The Future Is Now! How UX Reaches Everyone
You’re about to rise out of bed at 7:00am for a regular Friday morning. Before you do, you’ll use your face to biometrically unlock your phone and turn off your alarm. Once awake, you yawn and ask your voice assistant for the day’s weather forecast while walking over to your SmartHome device to check and adjust the temperature. Your Roomba swerves to avoid you as you walk to your Keurig. You use the touchscreen to make it a large coffee – it’s going to be a busy day.
Now it’s 7:45am. You’re now caffeinated, so you grab your bluetooth headphones and head to your Peloton bike for a quick cycling class to boost your mood & motivation. The Apple Watch on your wrist counts each heartbeat and records the intensity.
8:45am. You remotely start your car to heat it up before your commute. The car unlocks automatically as you approach with the key in your bag. Your backup camera beeps furiously at you to stop — you were initiating GPS voice guidance to advise you on the best route to take but got distracted and nearly hit your mailbox.
9:00am. You arrive at the office, sit at your desk and check your email, opening your first website of the day.
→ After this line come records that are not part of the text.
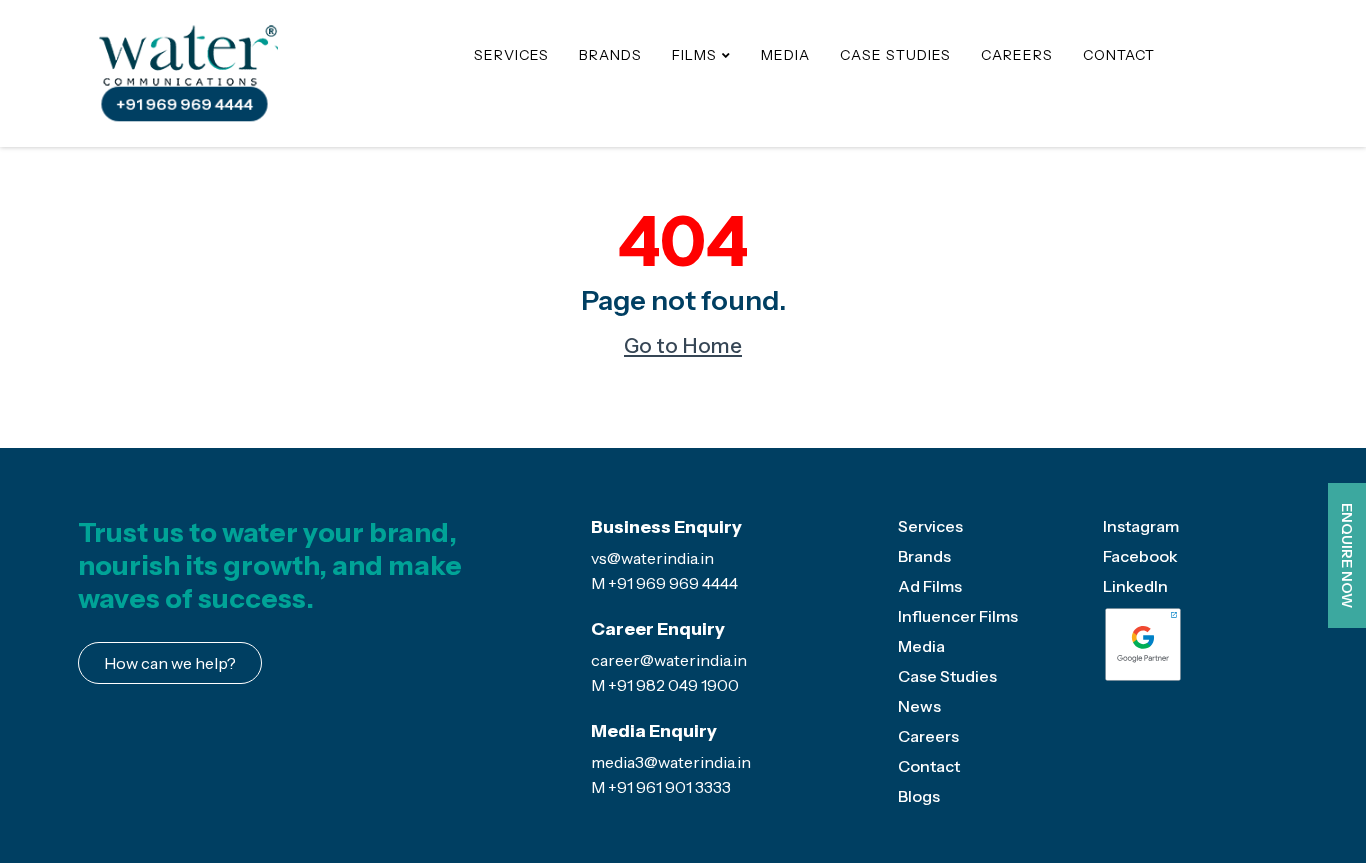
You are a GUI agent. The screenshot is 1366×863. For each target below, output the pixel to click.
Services (511, 55)
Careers (1017, 55)
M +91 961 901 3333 (661, 787)
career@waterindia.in (669, 660)
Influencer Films (958, 616)
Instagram (1141, 526)
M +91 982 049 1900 (665, 685)
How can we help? (170, 663)
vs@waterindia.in (652, 558)
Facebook (1140, 556)
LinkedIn (1135, 586)
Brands (610, 55)
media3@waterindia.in (671, 762)
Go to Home (683, 345)
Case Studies (895, 55)
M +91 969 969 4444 (664, 583)
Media (785, 55)
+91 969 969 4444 (184, 104)
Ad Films (930, 586)
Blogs (919, 796)
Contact (1119, 55)
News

Before you even touched a keyboard or a mouse, you interacted with 12 distinct interface experiences, and not one of them was a website.
Defining the Disconnect
The realm of human-computer interaction is much more diverse, complex and dystopian exciting now than ever before. With the widespread adoption of products in the realms IoT, AI, AR/VR, voice, wearables, gaming and more (not to mention the Metaverse), these interactions are so commonplace that they’re becoming almost invisible to us as we integrate them into our daily routine. These modes of interaction are a mix of the audible and inaudible, the visible and the invisible, the spatial and gestural, the tangible and intangible, the symbolic and the language-based, the proactive and the responsive. They’re ergonomic. Human-centered. Thus the field of UX is sitting largely in the multimodal realm, and ever increasingly so.
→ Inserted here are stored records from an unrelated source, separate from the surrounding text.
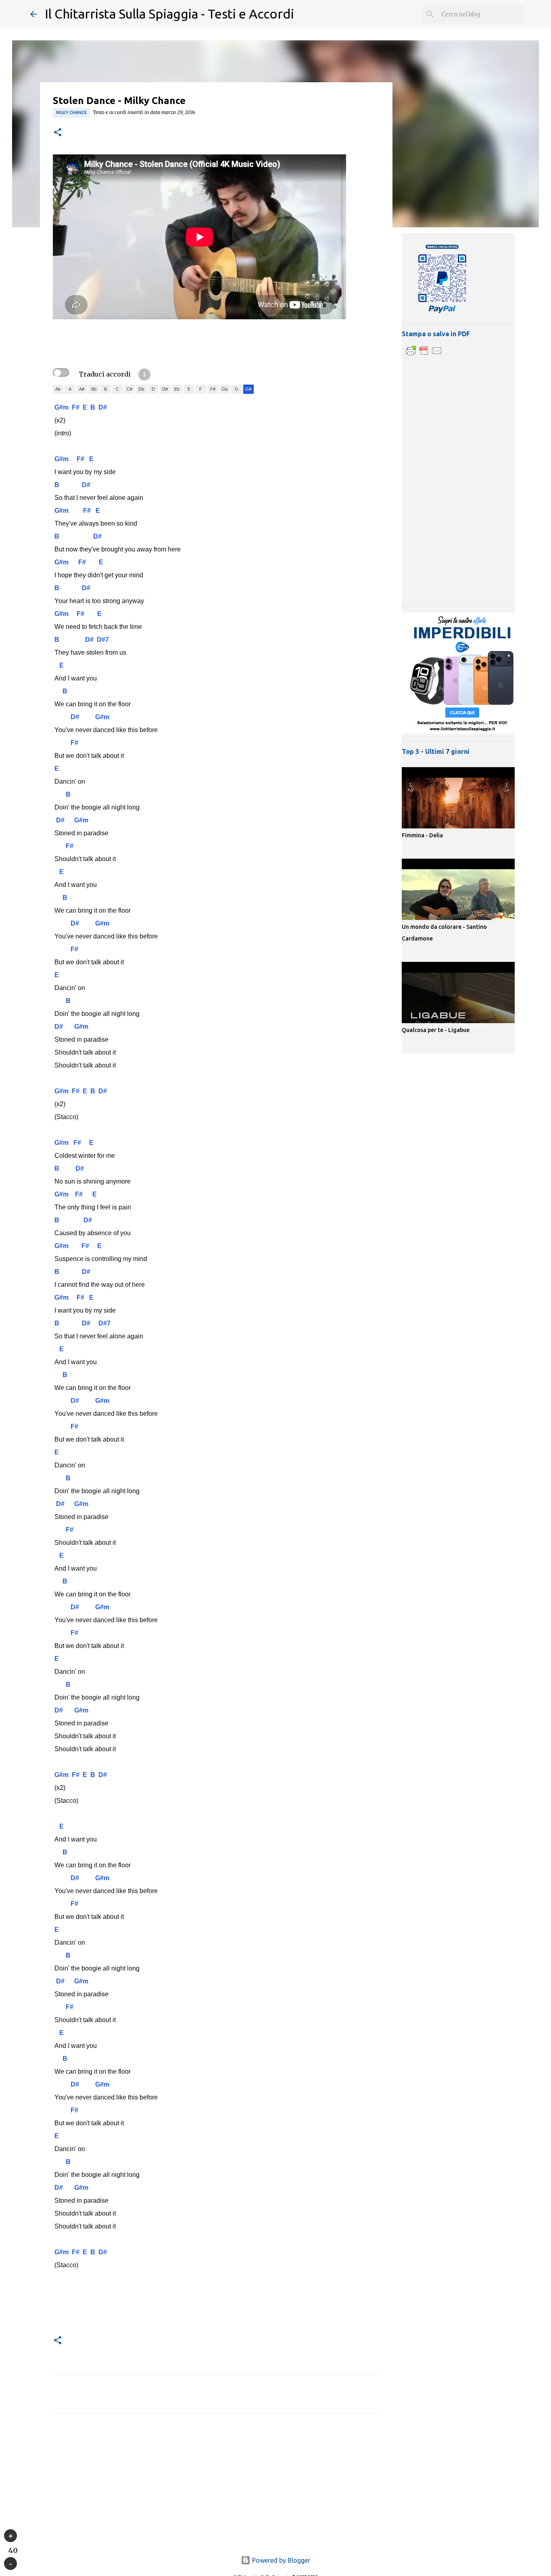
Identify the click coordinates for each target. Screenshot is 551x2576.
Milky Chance (71, 112)
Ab (58, 389)
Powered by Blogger (280, 2560)
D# (165, 389)
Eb (176, 389)
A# (81, 389)
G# (248, 389)
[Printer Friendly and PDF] (424, 354)
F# (212, 389)
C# (129, 389)
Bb (93, 389)
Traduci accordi (105, 374)
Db (141, 389)
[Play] (10, 2535)
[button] (58, 132)
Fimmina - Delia (422, 835)
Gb (224, 389)
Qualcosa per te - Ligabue (436, 1030)
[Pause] (10, 2563)
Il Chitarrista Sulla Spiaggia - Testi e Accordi (169, 13)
However, there’s a disconnect between where the emphasis of the UX design industry is now and where UX interaction is felt most keenly for the average human in the US today. Why, with all this opportunity, is UX as an industry still so narrowly focused on screens and clicks? The future (and indeed the present) of UX as a creative and problem-solving field is not only in website experiences, but in a multimodal human experience.
Old Processes Die Hard
How do the existing paradigms fail to meet the needs of this fast-changing landscape? After all, it’s been years since we left behind the short-sighted model of thinking that is Conversion Rate Optimization (CRO) and wholeheartedly adopted the holistic mindset of User Experience Optimization (UXO). Where do the systems that support the methods of UXO fail to propel the field forward to reach its full potential?
Limited or Piecemeal Scoping
A full view of the Customer Experience (CX) involves a collaborative and multidisciplinary approach. In other words, it’s more than just a UX problem (within today’s common framework of dividing creative work).
Lack of Predictability
Working as a UX designer, it’s easy to see that every project, every business and every audience is utterly unique. Producing a tailored solution requires a great deal of research and effort, even for a project with a very focused and defined scope. With a CX approach, this uniqueness is multiplied because the scope and network of the interactions we’re targeting are multiplied, and so are the potential UX challenges we need to anticipate and solve.
The State of User Testing
Testing a system or sequence of experiences that shift modes is a lengthier and more complex process than testing a single-mode experience (i.e. a website or mobile app). How do you test your solutions at scale when you’re trying to figure out how someone interacts in multiple settings, with multiple systems over a longer period of time?
The Future Is Now
As humans evolve their relationship with technology, so will UX designers. In today’s multimodal ecosystem, UX designers must become more human-centered. One simple way to start is identifying the limiting assumptions we often make, training ourselves to observe the world with an eye for the state of the art and to ask the right questions as we approach usability so that our design nestles into a broader system of interactions that is almost certain to extend beyond the screen we’re designing for.
Changing the way we think or approach our work can be intimidating, but it can equally be exciting and full of opportunity if we’re quick to learn and adapt. Applied to human-centered UX, these kinds of paradigm shifts most often make for real and positive differences in the way humans experience the world through the technologies around them. The future of UX is more exciting and open than ever. Let’s not be afraid to change and think outside the box. The future is now!